With this decision the ESA has guaranteed Elon Musk’s prediction will be right:
SpaceX CEO Elon Musk: Europe’s rocket ‘has no chance’.
By Jonathan Amos
Science correspondent, BBC News
19 November 2012 Last updated at 10:47
http://m.bbc.co.uk/news/science-environment-20389148
He meant there the Ariane 5 could not compete with the Falcon 9. They would have to move to the Ariane 6 to produce a cost competitive rocket. The Ariane 5 ME is likely to be even more expensive so won’t help in that regard.
But the ESA already has the means to produce a cost competitive rocket, but a false costing model prevents them from seeing it. They have the idea that a stage is only cost effective when using a single engine. So their plan for an Ariane 6 was to make stage at about the size of the Ariane 5 core but using an engine twice as powerful as the Vulcain.
The problem is this would have been a multi-billion development project for the new engine; thus explaining their inability to pull the trigger on its development. But the point of the matter is Spacex has shown this cost model is fallacious.
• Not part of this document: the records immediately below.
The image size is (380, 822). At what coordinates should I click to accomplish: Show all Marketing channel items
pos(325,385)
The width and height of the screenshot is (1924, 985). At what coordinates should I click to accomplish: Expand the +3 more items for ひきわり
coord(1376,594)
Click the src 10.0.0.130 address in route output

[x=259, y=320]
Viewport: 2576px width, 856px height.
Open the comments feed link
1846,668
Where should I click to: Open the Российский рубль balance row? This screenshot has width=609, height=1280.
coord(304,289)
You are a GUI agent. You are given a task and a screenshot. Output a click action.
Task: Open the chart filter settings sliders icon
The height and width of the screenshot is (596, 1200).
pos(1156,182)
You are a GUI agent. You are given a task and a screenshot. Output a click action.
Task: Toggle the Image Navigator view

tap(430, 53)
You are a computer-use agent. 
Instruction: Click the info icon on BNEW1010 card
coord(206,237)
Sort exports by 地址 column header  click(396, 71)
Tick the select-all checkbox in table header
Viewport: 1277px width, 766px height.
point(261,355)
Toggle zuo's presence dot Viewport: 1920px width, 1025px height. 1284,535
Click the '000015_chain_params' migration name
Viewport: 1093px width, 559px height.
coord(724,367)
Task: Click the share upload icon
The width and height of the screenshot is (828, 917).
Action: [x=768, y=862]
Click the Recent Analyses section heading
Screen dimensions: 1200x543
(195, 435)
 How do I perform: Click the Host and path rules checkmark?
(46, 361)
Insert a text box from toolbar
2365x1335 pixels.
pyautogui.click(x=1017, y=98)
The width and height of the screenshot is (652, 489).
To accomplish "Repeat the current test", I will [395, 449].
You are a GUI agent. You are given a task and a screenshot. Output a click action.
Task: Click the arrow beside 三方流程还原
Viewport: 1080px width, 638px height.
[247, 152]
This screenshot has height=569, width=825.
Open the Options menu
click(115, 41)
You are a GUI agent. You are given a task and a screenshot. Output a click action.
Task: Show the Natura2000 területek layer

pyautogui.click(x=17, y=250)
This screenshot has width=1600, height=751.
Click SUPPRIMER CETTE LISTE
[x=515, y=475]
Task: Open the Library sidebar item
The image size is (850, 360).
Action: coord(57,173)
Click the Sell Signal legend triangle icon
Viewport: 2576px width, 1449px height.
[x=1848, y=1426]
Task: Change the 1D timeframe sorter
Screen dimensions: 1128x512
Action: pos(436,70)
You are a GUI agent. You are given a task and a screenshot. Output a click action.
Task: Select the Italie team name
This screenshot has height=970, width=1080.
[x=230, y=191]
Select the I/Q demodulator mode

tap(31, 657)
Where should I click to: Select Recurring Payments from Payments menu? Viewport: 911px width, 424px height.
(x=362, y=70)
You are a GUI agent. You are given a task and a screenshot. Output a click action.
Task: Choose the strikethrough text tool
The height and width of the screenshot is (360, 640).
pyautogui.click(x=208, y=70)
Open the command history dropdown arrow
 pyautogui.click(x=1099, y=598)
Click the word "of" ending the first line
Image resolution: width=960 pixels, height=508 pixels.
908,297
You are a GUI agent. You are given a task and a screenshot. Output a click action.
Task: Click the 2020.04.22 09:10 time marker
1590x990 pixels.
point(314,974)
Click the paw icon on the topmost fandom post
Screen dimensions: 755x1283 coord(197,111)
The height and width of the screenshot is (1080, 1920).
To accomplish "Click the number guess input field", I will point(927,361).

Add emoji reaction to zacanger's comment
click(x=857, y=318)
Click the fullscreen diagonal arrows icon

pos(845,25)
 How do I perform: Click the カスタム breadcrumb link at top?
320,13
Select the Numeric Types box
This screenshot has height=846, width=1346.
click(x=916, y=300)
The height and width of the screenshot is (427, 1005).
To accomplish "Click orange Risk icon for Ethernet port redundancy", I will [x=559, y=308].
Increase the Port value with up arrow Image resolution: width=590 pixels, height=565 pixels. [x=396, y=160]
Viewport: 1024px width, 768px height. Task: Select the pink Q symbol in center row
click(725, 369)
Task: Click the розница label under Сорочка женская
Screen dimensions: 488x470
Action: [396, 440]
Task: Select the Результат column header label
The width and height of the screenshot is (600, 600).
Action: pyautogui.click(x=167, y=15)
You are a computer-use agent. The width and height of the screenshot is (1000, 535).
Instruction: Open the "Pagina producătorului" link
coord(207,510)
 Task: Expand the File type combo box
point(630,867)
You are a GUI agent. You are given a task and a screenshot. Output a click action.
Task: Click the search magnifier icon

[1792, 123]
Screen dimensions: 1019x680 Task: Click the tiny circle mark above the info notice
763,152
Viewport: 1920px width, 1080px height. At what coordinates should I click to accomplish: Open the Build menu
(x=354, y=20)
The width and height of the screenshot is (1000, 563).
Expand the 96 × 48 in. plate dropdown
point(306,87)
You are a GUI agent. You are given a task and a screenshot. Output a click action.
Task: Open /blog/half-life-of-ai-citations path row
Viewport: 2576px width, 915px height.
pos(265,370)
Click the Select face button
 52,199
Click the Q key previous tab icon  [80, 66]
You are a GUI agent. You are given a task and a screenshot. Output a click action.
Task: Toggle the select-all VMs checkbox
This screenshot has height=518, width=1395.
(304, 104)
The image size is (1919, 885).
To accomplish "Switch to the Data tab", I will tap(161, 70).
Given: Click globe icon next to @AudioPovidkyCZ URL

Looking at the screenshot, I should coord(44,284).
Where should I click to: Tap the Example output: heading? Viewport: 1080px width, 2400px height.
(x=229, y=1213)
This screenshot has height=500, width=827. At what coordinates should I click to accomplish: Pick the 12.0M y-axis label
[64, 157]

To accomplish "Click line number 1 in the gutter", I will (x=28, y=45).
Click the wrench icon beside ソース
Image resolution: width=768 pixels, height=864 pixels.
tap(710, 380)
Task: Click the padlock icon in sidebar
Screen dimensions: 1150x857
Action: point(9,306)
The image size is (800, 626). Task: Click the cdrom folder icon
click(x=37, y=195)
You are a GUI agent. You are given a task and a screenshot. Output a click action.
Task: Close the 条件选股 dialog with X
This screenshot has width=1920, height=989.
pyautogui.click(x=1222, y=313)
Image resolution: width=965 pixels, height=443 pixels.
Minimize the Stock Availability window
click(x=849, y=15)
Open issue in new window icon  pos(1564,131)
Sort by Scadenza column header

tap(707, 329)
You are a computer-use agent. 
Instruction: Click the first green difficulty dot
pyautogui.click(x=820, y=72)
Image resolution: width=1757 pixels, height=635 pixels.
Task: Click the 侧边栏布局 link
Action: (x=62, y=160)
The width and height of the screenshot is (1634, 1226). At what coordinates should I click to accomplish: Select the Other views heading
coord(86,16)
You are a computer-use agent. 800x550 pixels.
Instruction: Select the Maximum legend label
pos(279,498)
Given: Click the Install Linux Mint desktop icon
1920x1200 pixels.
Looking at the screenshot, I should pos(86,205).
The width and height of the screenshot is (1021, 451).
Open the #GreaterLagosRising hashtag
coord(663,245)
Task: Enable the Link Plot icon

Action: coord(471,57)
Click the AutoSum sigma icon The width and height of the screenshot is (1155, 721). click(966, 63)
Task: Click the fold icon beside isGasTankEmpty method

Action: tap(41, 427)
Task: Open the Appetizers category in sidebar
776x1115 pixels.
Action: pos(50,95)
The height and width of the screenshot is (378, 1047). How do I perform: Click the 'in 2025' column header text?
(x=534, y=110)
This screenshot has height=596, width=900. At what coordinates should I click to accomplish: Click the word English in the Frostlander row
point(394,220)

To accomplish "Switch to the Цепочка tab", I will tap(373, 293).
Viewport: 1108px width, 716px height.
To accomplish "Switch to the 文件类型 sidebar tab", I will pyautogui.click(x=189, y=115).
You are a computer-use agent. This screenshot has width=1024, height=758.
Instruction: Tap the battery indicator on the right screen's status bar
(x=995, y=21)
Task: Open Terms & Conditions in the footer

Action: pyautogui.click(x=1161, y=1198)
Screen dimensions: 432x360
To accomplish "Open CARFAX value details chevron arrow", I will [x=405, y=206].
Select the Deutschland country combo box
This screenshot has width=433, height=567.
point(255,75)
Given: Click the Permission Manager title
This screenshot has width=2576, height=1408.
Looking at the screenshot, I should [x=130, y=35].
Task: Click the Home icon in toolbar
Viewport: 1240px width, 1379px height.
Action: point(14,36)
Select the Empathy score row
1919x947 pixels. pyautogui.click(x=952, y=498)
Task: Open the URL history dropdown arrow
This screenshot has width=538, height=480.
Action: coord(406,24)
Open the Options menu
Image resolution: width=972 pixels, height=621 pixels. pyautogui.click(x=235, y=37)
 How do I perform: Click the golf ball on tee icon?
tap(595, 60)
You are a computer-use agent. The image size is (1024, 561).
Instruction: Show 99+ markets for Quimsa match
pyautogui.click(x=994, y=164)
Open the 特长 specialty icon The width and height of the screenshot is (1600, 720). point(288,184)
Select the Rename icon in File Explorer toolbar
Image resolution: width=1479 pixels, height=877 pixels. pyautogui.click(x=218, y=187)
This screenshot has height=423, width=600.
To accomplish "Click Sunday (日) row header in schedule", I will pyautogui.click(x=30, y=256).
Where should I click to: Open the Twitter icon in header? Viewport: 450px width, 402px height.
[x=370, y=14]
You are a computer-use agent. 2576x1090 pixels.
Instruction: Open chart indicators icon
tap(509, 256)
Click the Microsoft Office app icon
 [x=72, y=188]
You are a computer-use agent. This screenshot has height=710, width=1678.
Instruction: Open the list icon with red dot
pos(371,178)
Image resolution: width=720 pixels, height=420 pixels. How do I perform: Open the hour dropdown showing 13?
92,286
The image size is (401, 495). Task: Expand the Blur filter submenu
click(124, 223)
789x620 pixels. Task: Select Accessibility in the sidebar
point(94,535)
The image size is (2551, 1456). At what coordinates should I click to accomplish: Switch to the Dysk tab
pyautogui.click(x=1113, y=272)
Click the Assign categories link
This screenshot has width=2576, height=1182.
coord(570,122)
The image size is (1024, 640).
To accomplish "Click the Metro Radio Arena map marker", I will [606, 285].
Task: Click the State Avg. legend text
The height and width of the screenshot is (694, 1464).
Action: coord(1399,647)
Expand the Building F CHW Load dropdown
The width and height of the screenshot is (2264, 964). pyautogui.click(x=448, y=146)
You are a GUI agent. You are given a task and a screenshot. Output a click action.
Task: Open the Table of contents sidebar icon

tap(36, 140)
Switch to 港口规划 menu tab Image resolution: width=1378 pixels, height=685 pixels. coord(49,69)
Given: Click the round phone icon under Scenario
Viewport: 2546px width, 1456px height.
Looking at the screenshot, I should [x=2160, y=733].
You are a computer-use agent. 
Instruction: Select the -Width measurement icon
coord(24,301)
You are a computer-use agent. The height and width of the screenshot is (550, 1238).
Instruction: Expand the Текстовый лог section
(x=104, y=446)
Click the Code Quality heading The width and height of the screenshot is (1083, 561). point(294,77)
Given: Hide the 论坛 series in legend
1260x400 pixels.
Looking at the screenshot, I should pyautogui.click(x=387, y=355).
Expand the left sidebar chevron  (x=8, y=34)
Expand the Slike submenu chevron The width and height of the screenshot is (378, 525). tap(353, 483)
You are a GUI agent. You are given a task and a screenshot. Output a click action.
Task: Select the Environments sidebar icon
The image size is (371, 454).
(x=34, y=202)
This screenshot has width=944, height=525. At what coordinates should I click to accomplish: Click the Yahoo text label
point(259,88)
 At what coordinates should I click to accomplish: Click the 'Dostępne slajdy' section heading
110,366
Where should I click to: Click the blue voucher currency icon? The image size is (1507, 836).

A stage can be cost effective using multiple copies of a smaller lower cost engine.
By just using two or three Vulcains on the Ariane 5 core they would get a launcher of comparable cost to the Falcon 9. But an even more important result of this is that it would also without the side boosters give Europe an independent manned spaceflight capability.
Bob Clark
I’m just wondering, with Eurozone budgets hemorrhaging red ink, how long it’ll be before people start demanding that ESA stop ‘wasting’ money on rockets and spend it on social programs.